**TEXTE FOURNI:**
——

Les partisans de l’administration Obama, quant à eux, ont été irrités par l’enquête de suivi menée par les républicains, qui visait à mettre au jour les faux pas, a produit un rapport critique de 46 pages – et a coûté aux contribuables américains un montant rapporté de 4,7 millions de dollars.
Mais que s’est-il réellement passé la nuit en question ?
Le complexe était-il sécurisé ?
L’ancienne secrétaire d’État Hillary Clinton a témoigné en 2015 de l’attaque devant la commission spéciale de la Chambre des représentants sur Benghazi. Elle a également reconnu qu’une « défaillance systémique » a bien eu lieu.
Lors de l’audition la plus récente, Clinton s’est montrée parfois émotive. « J’imagine que j’ai plus réfléchi à ce qui s’est passé que vous tous réunis », a-t-elle déclaré. « J’ai perdu plus de sommeil que vous tous réunis. Je me suis creusé la tête pour savoir ce qui aurait pu ou dû être fait de plus. »
Beaucoup ont noté que le complexe ne répondait pas aux spécifications de sécurité parce qu’il n’était qu’une base provisoire. L’ambassadeur Stevens était normalement basé à l’ambassade des États-Unis à Tripoli, mais il visitait pendant une semaine la mission spéciale américaine à Benghazi, où un consulat ad hoc avait été mis en place en raison du conflit en cours.
Cela rendait l’établissement particulièrement vulnérable. Il a également été constaté que le Département d’État américain n’a pas soutenu de manière adéquate les demandes de sécurité de son propre personnel de sécurité à Benghazi, et qu’il ne disposait d’aucun renseignement spécifique sur une attaque imminente. Par conséquent, les gardes libyens non armés n’ont pas été en mesure d’empêcher les camions des assaillants de pénétrer dans l’enceinte.
Comment l’ambassadeur a-t-il été tué ?
La controverse tourne autour des efforts déployés par l’équipe de sécurité américaine pour protéger l’ambassadeur. De multiples sources ont affirmé que Stevens, l’agent de sécurité Scott Strickland et l’expert en informatique, Sean Smith, ont été contraints de se mettre à l’abri pendant l’assaut, qui a commencé vers 21h40.
Après qu’un incendie ait été allumé par les terroristes, le groupe s’est toutefois perdu de vue, Strickland s’échappant par une fenêtre. Strickland a affirmé avoir essayé plusieurs fois de retrouver les deux autres, mais n’y est pas parvenu à cause de la fumée. Il est alors monté sur le toit pour communiquer avec les autres agents.
Les agents sont ensuite retournés dans le bâtiment principal et ont trouvé le corps de Smith, mais pas celui de Stevens. On a finalement découvert que Stevens était mort dans un hôpital de Benghazi. Des passants libyens l’auraient trouvé et emmené à l’hôpital où l’on a tenté de le ranimer. Selon Associated Press, il serait mort d’asphyxie, probablement causée par l’inhalation de fumée.
La deuxième attaque a été lancée vers 4 heures du matin, lorsque des mortiers ont été tirés sur le complexe de la CIA. C’est au cours de celle-ci que Glen Doherty et Tyrone Woods ont été tués.

——

**LES CONSIGNES:**
1. Recopiez les lignes des enregistrements depuis leur début jusqu'à la ligne contenant « Collapse the dropdown » incluse, consignes comprises. Redimensionnez les coordonnées des réponses en les multipliant par 2,1 et en arrondissant à l'entier le plus proche, les demis vers le haut.
2. Écrivez la suite du texte sur l'attaque de Benghazi à partir de sa dernière phrase.
Le texte et les enregistrements proviennent de sources distinctes.

——

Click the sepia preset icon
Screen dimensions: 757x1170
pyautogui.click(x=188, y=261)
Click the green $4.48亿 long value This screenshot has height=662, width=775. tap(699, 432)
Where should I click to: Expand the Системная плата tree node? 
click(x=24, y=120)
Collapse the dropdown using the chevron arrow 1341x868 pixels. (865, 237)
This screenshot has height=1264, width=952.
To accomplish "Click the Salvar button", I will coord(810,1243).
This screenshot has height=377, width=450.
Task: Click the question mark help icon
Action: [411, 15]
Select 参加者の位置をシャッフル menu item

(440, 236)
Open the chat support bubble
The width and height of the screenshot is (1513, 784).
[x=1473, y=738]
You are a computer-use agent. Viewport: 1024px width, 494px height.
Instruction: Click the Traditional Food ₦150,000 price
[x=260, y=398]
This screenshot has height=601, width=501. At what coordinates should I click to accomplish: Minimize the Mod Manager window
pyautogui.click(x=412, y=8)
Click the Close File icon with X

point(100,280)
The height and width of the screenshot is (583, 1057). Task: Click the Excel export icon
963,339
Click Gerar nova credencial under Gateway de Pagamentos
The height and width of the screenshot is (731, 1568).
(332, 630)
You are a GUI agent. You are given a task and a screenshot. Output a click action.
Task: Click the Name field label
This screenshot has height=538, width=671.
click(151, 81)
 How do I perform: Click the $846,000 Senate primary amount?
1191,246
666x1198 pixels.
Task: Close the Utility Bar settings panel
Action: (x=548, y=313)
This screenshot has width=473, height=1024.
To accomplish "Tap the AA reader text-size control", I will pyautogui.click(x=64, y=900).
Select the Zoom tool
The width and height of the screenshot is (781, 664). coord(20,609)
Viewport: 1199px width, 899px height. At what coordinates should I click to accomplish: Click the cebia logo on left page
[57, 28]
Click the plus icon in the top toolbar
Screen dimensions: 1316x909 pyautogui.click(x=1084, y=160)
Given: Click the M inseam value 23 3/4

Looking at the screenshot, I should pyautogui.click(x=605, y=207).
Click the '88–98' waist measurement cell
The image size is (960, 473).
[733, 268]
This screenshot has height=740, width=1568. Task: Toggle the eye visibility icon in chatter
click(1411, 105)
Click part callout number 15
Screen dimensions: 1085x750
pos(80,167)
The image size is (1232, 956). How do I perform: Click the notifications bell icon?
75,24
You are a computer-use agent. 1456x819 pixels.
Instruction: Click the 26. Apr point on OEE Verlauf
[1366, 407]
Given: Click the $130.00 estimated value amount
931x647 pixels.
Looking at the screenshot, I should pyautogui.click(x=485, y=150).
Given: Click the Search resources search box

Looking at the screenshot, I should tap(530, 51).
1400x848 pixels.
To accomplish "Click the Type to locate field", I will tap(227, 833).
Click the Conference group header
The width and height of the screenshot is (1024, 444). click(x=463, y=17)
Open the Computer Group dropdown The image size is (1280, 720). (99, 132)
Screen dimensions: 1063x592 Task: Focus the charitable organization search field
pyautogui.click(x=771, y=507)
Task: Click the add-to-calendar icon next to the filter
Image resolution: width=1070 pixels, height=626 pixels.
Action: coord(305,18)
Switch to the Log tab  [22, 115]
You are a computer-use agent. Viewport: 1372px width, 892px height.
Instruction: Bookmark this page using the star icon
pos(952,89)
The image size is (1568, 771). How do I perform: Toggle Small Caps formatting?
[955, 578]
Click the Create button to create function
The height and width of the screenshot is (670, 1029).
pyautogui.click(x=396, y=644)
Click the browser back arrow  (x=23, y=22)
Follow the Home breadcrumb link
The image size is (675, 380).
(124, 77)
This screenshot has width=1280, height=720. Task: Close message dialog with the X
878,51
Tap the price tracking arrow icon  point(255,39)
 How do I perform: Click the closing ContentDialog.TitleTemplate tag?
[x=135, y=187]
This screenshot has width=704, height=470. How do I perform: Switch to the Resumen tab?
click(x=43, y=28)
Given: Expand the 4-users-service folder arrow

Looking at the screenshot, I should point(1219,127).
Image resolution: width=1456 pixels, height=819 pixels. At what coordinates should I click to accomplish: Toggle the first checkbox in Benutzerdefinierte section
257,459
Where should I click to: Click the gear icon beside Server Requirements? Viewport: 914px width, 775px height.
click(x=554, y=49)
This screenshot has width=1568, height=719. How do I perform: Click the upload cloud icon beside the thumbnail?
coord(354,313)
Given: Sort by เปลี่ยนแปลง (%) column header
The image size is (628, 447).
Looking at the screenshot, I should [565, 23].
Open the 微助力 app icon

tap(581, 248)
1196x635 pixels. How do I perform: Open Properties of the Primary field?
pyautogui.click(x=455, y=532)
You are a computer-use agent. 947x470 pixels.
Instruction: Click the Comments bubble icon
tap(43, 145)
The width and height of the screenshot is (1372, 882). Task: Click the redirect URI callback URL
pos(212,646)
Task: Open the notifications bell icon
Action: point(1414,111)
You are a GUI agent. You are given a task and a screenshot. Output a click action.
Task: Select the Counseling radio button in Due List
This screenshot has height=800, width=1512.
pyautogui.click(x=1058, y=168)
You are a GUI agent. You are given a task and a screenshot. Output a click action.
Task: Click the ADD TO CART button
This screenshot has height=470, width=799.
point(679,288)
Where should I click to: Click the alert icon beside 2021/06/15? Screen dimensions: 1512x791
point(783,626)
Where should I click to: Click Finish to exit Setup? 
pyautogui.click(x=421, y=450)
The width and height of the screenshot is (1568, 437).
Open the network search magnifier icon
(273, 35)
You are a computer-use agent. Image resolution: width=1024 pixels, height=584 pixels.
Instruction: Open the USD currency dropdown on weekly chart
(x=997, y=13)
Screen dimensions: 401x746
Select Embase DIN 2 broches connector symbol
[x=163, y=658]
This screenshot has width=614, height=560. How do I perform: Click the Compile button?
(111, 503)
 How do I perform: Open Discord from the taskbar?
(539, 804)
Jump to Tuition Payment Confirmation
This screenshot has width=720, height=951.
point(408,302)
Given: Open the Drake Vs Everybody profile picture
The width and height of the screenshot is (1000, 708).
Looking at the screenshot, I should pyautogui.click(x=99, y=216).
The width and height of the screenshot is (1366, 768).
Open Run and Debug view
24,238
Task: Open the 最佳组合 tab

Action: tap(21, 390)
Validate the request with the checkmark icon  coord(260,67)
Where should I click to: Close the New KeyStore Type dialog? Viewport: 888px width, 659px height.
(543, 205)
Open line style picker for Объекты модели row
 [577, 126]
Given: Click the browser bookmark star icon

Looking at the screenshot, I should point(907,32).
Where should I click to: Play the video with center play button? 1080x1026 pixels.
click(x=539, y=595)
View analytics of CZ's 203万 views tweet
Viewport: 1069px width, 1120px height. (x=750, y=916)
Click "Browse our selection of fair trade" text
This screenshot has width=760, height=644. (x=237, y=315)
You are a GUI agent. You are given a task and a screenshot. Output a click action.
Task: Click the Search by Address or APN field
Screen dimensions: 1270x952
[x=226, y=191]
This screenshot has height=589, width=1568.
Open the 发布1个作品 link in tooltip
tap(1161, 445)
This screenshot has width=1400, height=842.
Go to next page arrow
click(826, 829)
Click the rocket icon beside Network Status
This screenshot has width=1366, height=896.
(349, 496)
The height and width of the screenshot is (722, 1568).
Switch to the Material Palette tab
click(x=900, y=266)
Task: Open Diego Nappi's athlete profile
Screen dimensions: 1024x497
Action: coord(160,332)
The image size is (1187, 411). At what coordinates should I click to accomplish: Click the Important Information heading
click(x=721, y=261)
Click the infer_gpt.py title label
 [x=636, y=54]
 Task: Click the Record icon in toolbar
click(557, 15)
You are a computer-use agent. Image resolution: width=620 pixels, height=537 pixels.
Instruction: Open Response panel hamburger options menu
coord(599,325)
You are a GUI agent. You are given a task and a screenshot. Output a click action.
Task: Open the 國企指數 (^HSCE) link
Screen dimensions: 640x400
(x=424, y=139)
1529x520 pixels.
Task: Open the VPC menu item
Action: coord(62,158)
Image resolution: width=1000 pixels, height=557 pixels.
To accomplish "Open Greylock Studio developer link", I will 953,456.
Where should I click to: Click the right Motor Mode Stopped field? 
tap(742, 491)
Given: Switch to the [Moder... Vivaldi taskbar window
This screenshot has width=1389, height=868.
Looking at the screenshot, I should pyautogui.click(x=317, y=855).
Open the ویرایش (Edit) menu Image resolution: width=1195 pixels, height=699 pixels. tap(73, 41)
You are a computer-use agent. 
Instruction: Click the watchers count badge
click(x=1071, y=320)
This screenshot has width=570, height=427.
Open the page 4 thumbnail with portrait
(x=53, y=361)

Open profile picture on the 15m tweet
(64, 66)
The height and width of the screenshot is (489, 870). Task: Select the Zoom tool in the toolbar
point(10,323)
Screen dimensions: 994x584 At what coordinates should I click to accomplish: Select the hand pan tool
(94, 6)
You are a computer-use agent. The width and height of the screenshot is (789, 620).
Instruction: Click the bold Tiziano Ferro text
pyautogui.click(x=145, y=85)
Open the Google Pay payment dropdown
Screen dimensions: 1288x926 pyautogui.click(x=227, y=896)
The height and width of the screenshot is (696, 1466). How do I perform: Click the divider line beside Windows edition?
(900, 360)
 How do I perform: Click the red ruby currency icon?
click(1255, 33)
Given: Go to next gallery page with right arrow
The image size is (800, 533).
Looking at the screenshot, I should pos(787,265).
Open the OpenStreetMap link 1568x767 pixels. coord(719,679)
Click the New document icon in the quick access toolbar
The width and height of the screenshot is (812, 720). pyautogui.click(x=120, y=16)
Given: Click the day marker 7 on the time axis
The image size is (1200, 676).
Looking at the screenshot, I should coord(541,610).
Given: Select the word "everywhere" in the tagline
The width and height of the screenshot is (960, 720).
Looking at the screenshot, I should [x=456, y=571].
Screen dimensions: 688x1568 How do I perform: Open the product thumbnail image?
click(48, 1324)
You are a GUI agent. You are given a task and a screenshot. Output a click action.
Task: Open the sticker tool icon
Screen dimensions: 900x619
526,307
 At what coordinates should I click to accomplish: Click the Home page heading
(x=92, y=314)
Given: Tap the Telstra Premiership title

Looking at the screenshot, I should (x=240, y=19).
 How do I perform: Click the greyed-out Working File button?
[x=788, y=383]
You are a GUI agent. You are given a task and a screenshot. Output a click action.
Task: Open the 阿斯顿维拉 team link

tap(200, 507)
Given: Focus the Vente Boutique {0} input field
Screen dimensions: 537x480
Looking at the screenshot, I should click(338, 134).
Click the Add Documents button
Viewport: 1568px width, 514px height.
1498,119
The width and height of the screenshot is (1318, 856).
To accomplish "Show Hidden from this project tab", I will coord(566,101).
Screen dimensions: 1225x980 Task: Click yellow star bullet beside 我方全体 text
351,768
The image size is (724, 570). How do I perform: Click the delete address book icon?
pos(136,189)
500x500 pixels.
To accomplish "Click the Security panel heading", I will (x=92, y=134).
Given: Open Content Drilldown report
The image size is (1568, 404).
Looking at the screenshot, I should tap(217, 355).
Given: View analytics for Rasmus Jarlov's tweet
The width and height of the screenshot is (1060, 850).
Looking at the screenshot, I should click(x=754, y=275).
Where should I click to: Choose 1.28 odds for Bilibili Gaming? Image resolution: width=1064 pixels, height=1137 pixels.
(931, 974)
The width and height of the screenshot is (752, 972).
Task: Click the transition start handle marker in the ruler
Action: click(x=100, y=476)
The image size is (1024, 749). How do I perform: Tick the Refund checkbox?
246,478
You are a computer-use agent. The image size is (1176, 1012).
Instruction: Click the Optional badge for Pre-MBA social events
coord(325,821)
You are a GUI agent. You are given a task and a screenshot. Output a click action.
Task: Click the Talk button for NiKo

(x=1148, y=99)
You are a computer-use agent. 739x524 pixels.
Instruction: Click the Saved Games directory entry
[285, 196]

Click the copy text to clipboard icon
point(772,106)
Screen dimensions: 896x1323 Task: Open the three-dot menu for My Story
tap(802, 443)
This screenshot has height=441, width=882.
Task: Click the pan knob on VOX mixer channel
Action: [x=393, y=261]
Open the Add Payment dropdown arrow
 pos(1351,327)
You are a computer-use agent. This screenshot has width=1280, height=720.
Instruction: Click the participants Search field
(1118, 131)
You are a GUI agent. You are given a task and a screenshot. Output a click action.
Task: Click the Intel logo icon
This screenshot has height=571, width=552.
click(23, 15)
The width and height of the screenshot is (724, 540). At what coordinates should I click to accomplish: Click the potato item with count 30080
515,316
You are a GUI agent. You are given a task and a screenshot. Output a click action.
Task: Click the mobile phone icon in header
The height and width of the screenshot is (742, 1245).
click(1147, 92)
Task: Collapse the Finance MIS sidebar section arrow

——

**RÉPONSES:**
1.
Click the sepia preset icon
Screen dimensions: 757x1170
pyautogui.click(x=395, y=548)
Click the green $4.48亿 long value This screenshot has height=662, width=775. tap(1468, 907)
Where should I click to: Expand the Системная плата tree node? 
click(x=50, y=252)
Collapse the dropdown using the chevron arrow 1341x868 pixels. (1817, 498)

2.
Qui est responsable ?
Ce que l’on sait, c’est que les militants sont arrivés dans des camions portant le logo d’Ansar al-Sharia, un groupe d’islamistes qui travaillait avec le gouvernement local pour assurer la sécurité. Les assaillants étaient armés de grenades, d’AK-47, d’autres armes d’assaut et de bidons de diesel. Les États-Unis ont finalement allégué que deux branches libyennes d’Ansar al-Sharia – Derna et Benghazi – et une autre branche en Tunisie étaient impliquées dans les attaques.
Bien que le chef d’Al-Qaïda, Ayman Zawahiri, ait fait l’éloge des assaillants dans une vidéo de félicitations, le groupe ne s’est jamais attribué le mérite de l’attaque. Cependant, le commandant d’Al-Qaïda au Mahgreb islamique, Mokhtar Belmokhtar, y a également été lié par la suite.
Certains des assaillants ont également été identifiés comme des associés de Muhammad Jamal, qui dirigeait un groupe terroriste égyptien, le réseau Muhammad Jamal (MJN). Certains des attaquants de Benghazi se seraient entraînés dans des camps du MJN en Libye. Bien que le noyau dur d’Al-Qaïda n’ait pas coordonné cette attaque, elle démontre comment des groupes moins importants mais potentiellement violents ont pu organiser leurs propres attaques. Cette explosion exponentielle de groupes violents ayant des liens plus ou moins forts avec Al-Qaïda rend plus difficile l’attribution d’une responsabilité définitive.
Attentats prémédités?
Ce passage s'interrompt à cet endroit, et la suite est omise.